■ Problem description
Here is a block of entries. Write out its lines exactly, from the first through the one containing "Task: Click the settings gear icon".

#####

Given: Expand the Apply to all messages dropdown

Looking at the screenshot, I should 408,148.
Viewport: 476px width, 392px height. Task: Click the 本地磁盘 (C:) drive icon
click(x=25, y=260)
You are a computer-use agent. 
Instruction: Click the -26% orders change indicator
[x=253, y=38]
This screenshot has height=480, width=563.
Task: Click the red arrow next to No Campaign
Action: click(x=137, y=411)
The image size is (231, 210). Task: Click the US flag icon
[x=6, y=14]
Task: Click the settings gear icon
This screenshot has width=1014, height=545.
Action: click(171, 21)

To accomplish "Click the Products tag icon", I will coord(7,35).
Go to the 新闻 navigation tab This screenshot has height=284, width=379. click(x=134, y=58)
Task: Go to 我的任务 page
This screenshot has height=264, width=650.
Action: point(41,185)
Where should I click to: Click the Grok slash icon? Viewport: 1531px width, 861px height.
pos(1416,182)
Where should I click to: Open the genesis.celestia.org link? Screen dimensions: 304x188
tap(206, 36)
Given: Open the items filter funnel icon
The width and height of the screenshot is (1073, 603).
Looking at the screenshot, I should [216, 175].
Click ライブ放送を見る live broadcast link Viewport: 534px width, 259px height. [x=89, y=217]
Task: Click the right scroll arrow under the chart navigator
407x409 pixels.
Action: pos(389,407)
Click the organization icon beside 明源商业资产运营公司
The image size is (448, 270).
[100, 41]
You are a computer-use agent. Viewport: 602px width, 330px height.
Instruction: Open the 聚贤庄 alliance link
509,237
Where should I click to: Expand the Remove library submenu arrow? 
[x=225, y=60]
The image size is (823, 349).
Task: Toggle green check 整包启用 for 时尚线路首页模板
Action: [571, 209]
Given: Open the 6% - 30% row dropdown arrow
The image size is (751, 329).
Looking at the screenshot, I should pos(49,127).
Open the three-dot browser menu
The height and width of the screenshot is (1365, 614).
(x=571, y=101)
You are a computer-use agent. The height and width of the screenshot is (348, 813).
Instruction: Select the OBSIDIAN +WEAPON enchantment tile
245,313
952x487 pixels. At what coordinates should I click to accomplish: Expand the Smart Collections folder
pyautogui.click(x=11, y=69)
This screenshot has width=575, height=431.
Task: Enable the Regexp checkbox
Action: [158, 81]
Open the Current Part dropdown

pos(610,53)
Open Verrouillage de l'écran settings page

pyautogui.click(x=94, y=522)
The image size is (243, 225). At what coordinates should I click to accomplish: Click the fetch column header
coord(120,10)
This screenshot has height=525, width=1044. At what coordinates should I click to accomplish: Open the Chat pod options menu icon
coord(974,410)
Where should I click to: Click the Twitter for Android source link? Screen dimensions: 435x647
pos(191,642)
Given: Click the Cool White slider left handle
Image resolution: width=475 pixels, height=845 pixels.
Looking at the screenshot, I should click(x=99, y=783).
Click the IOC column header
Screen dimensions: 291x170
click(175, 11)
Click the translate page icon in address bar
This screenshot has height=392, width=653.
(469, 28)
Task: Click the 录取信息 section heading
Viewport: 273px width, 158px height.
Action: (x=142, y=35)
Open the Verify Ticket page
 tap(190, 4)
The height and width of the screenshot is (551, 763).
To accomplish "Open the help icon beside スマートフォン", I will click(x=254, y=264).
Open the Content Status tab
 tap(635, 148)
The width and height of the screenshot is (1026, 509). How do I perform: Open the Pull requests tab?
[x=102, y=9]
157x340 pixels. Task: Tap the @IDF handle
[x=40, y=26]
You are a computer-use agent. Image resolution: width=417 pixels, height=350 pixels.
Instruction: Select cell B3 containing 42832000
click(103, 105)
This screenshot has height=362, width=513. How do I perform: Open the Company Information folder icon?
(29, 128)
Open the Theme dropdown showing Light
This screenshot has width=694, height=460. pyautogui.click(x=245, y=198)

#####

■ Answer box
Given: Expand the Apply to all messages dropdown

Looking at the screenshot, I should 408,148.
Viewport: 476px width, 392px height. Task: Click the 本地磁盘 (C:) drive icon
click(x=25, y=260)
You are a computer-use agent. 
Instruction: Click the -26% orders change indicator
[x=253, y=38]
This screenshot has height=480, width=563.
Task: Click the red arrow next to No Campaign
Action: click(x=137, y=411)
The image size is (231, 210). Task: Click the US flag icon
[x=6, y=14]
Task: Click the settings gear icon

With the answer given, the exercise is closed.